There was not a soul in sight nor any creature soulless to see. Not even the market traders or tavern workers were up this early. In the distance the banners of Tarrund flew almost feebly in the wind. There was not enough gust to have them flutter strong and proud and so they remained somewhat limp and half hearted. She sighed wearily and looked away. Every bone in her body felt recently aged and worn, as if time was creeping up on her despite her immortality. Even her face, which usually shone bright and beautiful in porcelain glory with just that touch of human rosiness to keep her unique from all others, was faded. She looked ashen and dull and felt very much as she appeared. So much for the glow of pregnancy.

She brushed aside strands of hair that whipped across her face as she stepped onward facing the ocean, but somehow the usual comfort and serenity of the open water, waves lapping in hypnotic rhythm, failed to lift the clouds from her mind. Instead her boots took her to the Ivory Church where she sat quietly, the weight off her feet and the almost ancient silence that hung within its walls allowing her mind to settle a little and try to figure out why she felt so low.

Her pale hands came protectively around her stomach, which was now swollen with a miracle child that seemed certain to make her entrance to the world any day now. In ways she longed for it. The excitement always there, a new life, a new start and a future that hoped to be so full of promise. Yet increasingly she felt anxious, growing nerves over whether she could cope as a mother to such a unique and special child. It seemed a long while since she had felt her strong self, not only in body but also in mind and in spirit. Many had told her she would make a perfect mother, with so much love to give...yet they were bound to say such things weren’t they?

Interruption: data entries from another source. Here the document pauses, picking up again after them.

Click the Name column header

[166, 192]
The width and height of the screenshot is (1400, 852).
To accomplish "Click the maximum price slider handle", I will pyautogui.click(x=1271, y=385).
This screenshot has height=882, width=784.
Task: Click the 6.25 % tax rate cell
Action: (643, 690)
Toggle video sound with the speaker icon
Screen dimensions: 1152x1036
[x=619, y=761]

She worried for Elemmírë (for even though not yet born she had been named so by her already doting father) in perhaps needless ways, but it could not be helped all the same. She worried that she would not understand her child’s nature, having found it hard to get to grips with ways of pack life and elven tradition, bonds that would inevitably be there through Alastair’s heritage. And on the other hand she feared for the vampiric influence, if it was found to be present, felt a nervous concern that their daughter would grow to face all the temptation and prejudice she had long endured.

Such thoughts turned over in her mind, almost speaking them aloud inside her head as if doing so, facing them may lead to an answer. But the reality was it was just a waiting game, and a trust that things would come naturally. A mother’s intuition as they called it. But it was more than that she not so much realised as faced up to. She was exhausted, anxious and vulnerable to things she had no control over and even surrounded by people and those whom loved her, the sad fact was she felt incredibly lonely.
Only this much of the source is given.